Het hartje lijkt voor nu dus weer gelijmd en hopelijk blijft dat zo. Waarschijnlijk komt er binnen een week weer een post over haar ondeugende streken 😉 Op naar een fijne kerstvakantie voor Robbe en Lotte zou ik zeggen. (Mama gaat ondertussen nog wel wat werken 😉 )

 

hier lees je waarom ze zo verdrietig was.

48. “Ik denk 100x aan mama, maar mama denkt 0x aan mij…”

Het is een moeilijk bericht vandaag… Ben constant mijn woorden aan het wikken en wegen, wil mijn gevoel kwijt, maar besef ook dat er veel mensen meelezen. Zou ik het wel online gooien of toch beter niet? Als ik een eerlijk beeld van pleegzorg wil geven, moet ik wel, want ook dit hoort er bij…
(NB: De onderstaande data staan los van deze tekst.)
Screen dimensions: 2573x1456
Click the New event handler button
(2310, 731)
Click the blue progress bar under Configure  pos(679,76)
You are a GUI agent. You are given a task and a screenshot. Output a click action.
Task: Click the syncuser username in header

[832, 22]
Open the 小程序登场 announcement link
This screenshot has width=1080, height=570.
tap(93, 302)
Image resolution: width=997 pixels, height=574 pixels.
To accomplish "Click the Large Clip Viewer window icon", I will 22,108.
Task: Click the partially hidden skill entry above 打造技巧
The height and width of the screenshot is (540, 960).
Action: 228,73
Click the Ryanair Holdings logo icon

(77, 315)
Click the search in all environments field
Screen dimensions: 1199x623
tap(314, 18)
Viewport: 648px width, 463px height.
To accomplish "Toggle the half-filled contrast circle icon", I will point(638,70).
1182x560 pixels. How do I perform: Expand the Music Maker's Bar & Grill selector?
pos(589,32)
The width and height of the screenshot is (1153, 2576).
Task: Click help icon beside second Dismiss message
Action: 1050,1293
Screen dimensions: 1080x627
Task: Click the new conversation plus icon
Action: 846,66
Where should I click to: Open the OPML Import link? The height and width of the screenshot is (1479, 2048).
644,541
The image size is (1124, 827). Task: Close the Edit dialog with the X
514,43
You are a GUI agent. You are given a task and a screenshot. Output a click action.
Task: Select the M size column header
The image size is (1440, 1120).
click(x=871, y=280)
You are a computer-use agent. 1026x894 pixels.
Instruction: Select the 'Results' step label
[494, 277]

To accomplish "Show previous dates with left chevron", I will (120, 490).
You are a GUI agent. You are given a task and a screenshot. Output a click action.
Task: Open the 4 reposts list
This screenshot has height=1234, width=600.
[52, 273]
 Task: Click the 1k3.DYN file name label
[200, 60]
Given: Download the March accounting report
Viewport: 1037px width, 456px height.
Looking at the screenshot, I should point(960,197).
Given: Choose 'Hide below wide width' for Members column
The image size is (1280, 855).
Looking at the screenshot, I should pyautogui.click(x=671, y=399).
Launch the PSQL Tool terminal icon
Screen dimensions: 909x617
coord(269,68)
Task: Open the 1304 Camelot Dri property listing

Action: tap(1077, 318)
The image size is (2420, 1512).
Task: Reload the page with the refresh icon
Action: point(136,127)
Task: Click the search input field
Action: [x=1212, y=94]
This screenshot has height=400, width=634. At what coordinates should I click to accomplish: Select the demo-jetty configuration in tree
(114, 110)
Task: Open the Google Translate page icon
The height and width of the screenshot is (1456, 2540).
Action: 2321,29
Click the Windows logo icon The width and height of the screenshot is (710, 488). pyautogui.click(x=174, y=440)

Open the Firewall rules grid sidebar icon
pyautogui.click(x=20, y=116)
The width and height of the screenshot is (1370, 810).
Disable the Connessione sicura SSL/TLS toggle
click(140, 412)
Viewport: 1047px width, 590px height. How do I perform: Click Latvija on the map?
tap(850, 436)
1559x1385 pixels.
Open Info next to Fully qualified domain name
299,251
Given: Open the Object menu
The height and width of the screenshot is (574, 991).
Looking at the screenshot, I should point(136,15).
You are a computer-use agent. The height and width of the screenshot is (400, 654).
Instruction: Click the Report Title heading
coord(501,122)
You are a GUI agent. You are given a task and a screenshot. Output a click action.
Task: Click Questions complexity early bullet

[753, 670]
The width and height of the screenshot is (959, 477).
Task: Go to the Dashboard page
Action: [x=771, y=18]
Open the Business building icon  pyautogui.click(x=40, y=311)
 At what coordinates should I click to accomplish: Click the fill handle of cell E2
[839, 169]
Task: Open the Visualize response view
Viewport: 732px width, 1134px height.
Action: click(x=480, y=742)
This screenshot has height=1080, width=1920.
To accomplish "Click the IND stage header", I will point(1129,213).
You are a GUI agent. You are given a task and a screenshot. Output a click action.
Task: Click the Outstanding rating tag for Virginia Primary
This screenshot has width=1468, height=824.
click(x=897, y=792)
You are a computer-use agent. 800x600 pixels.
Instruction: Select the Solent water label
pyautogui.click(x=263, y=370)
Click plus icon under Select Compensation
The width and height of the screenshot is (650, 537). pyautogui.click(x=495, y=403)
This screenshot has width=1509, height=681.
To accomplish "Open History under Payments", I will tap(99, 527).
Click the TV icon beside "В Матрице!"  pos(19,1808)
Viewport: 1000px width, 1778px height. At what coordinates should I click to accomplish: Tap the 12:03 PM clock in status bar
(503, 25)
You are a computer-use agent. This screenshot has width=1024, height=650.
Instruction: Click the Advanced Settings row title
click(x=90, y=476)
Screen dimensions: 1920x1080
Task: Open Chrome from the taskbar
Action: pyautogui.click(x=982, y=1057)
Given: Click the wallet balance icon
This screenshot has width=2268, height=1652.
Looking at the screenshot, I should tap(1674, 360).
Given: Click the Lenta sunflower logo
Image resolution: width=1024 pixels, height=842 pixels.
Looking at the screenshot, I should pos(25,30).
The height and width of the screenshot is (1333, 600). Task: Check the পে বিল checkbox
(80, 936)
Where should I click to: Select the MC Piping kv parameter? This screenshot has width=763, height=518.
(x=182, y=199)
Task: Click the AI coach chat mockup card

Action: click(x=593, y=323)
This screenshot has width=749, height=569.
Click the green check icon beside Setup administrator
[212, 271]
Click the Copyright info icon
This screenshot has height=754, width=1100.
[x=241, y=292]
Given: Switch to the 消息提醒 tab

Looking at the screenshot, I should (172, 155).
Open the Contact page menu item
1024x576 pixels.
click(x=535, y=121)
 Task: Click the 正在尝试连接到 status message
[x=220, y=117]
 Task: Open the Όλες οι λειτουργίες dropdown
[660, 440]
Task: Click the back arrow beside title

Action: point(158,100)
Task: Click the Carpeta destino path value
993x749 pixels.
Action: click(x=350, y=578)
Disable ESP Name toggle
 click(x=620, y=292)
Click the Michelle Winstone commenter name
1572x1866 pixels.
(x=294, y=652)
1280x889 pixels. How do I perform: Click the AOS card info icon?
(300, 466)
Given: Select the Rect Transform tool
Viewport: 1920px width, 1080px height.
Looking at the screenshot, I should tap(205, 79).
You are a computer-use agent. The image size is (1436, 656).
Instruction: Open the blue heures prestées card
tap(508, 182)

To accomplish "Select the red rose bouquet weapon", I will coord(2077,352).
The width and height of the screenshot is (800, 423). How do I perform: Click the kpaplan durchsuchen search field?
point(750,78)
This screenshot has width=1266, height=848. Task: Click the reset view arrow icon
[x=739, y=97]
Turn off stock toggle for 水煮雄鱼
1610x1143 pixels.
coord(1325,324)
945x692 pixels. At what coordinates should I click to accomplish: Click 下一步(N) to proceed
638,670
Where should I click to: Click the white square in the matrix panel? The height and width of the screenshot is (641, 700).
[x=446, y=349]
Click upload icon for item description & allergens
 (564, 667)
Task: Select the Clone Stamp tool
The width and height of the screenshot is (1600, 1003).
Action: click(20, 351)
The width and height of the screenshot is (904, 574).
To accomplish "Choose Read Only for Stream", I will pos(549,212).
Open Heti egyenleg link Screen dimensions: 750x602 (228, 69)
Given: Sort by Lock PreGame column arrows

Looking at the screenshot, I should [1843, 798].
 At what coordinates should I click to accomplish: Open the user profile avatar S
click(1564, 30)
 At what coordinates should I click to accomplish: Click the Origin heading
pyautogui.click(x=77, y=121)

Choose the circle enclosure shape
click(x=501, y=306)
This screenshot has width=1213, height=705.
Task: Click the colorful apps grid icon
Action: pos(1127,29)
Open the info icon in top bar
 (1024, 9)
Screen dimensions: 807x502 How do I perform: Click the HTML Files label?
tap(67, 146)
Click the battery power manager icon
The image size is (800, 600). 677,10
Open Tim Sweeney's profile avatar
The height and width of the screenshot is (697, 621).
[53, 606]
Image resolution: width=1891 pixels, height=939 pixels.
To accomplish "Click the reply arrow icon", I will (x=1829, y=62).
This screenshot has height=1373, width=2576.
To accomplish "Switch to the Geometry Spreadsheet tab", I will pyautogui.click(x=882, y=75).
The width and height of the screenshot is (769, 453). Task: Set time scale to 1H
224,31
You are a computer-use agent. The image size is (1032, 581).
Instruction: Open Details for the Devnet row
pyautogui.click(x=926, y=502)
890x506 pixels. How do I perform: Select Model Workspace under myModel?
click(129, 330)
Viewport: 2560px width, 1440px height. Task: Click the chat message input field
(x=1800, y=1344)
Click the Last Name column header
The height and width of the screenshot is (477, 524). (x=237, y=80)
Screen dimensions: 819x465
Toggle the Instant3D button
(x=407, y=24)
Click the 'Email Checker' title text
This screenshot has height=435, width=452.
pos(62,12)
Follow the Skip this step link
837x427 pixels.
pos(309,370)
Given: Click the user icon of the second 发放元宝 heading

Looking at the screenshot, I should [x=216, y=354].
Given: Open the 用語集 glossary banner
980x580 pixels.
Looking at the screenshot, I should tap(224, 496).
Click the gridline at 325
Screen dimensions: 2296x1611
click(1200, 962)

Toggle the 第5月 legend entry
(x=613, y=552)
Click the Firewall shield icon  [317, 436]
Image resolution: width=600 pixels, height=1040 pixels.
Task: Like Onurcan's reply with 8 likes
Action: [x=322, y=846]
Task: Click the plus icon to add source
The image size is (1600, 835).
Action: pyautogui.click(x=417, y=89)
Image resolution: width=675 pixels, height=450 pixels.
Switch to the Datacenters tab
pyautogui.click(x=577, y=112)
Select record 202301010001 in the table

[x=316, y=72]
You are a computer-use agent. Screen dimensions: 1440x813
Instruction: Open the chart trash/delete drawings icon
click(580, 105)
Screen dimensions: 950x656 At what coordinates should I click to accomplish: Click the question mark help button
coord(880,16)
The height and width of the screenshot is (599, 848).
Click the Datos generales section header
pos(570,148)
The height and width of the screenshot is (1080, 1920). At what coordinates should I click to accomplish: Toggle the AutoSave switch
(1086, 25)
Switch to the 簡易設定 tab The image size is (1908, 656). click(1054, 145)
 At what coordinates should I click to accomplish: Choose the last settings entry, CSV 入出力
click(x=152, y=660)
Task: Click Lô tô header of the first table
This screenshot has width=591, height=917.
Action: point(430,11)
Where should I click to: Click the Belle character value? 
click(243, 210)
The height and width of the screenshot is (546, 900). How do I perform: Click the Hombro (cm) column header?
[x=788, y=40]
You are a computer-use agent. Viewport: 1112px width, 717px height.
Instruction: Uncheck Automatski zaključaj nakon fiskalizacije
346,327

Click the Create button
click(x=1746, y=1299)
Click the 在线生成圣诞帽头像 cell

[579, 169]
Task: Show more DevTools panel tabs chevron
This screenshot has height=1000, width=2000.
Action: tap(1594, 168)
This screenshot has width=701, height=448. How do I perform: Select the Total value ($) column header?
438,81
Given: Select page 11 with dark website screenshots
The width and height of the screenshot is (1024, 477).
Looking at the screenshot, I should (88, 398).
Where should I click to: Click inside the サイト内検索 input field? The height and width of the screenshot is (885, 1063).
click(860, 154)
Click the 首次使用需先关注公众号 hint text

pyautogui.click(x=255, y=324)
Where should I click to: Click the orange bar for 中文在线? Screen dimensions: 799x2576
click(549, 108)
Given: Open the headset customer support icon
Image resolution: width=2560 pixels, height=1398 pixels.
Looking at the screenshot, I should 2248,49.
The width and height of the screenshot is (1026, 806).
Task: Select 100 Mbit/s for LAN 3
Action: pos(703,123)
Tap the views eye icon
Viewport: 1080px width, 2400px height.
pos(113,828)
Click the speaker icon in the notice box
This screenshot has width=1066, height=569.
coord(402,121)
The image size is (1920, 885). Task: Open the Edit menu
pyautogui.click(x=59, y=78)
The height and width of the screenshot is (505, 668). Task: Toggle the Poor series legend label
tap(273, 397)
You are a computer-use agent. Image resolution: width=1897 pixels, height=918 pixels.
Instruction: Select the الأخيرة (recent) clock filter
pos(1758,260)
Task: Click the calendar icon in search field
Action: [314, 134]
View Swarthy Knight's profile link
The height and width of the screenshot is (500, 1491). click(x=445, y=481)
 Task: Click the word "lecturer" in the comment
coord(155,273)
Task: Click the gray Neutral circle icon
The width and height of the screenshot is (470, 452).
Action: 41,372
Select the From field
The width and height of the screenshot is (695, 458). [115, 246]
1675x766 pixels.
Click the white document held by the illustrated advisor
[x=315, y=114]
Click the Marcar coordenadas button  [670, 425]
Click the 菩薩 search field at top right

Gisteren was het bezoekdag voor Lotte. Ze ziet haar ouders een paar keer per jaar en gisteren was het dan zover. Hoewel het lang niet altijd goed gaat, blijft ze er ontzettend naar uit kijken. ’s Morgens wordt ze na een goede nacht wakker en ze begint meteen over het bezoek. “Mag ik straks Lindsay tegen jou zeggen, dan zeg ik tegen mijn echte moeder ‘mama’?”  Hoewel het me een beetje raakt zeg ik haar dat het altijd goed is, dat zij mag kiezen wat ze wil zeggen. “Ja, want jij bent mijn echte mama niet!” Slik… ze begint wat gemeen te worden zo op de vroege morgen. Maar ik zet mijn knop om en probeer me in haar plaats in te leven. Het is voor haar ook niet gemakkelijk. En hoewel ik het mooi vind dat ze zo loyaal is naar haar ouders, weet ik dat haar beeld van hen niet realistisch is. En spijtig genoeg gaat ze ook de realiteit moeten leren, beseffen waarom ze bij ons woont en niet bij haar ouders.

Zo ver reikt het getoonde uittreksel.